**Stated task**
Reproduce the records below word for word, from their first line through the line containing "click(414, 343)", including both.
··· Records for the task ···
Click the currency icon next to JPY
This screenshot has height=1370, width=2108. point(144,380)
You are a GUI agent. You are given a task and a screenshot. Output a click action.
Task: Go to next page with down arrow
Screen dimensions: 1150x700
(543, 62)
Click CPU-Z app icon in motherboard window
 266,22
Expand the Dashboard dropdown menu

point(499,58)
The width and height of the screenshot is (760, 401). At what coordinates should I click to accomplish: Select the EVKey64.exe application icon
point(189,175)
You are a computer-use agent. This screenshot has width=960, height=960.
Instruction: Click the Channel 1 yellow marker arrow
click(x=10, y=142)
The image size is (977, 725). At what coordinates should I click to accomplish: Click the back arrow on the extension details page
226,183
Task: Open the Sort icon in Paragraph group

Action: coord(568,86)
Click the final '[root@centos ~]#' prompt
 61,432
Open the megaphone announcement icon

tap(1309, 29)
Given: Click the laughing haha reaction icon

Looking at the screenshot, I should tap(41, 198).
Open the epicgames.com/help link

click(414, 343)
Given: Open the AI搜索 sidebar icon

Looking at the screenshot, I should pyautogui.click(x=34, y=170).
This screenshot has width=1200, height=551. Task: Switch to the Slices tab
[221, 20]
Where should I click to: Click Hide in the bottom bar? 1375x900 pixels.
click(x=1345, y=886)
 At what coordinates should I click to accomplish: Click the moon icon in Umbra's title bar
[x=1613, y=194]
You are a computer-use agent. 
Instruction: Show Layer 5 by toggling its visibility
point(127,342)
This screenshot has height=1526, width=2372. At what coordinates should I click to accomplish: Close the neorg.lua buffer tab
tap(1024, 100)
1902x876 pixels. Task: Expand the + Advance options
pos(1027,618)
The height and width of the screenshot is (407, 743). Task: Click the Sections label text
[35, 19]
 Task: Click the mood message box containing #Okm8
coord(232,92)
···
**Expected answer**
Click the currency icon next to JPY
This screenshot has height=1370, width=2108. point(144,380)
You are a GUI agent. You are given a task and a screenshot. Output a click action.
Task: Go to next page with down arrow
Screen dimensions: 1150x700
(543, 62)
Click CPU-Z app icon in motherboard window
 266,22
Expand the Dashboard dropdown menu

point(499,58)
The width and height of the screenshot is (760, 401). At what coordinates should I click to accomplish: Select the EVKey64.exe application icon
point(189,175)
You are a computer-use agent. This screenshot has width=960, height=960.
Instruction: Click the Channel 1 yellow marker arrow
click(x=10, y=142)
The image size is (977, 725). At what coordinates should I click to accomplish: Click the back arrow on the extension details page
226,183
Task: Open the Sort icon in Paragraph group

Action: coord(568,86)
Click the final '[root@centos ~]#' prompt
 61,432
Open the megaphone announcement icon

tap(1309, 29)
Given: Click the laughing haha reaction icon

Looking at the screenshot, I should tap(41, 198).
Open the epicgames.com/help link

click(414, 343)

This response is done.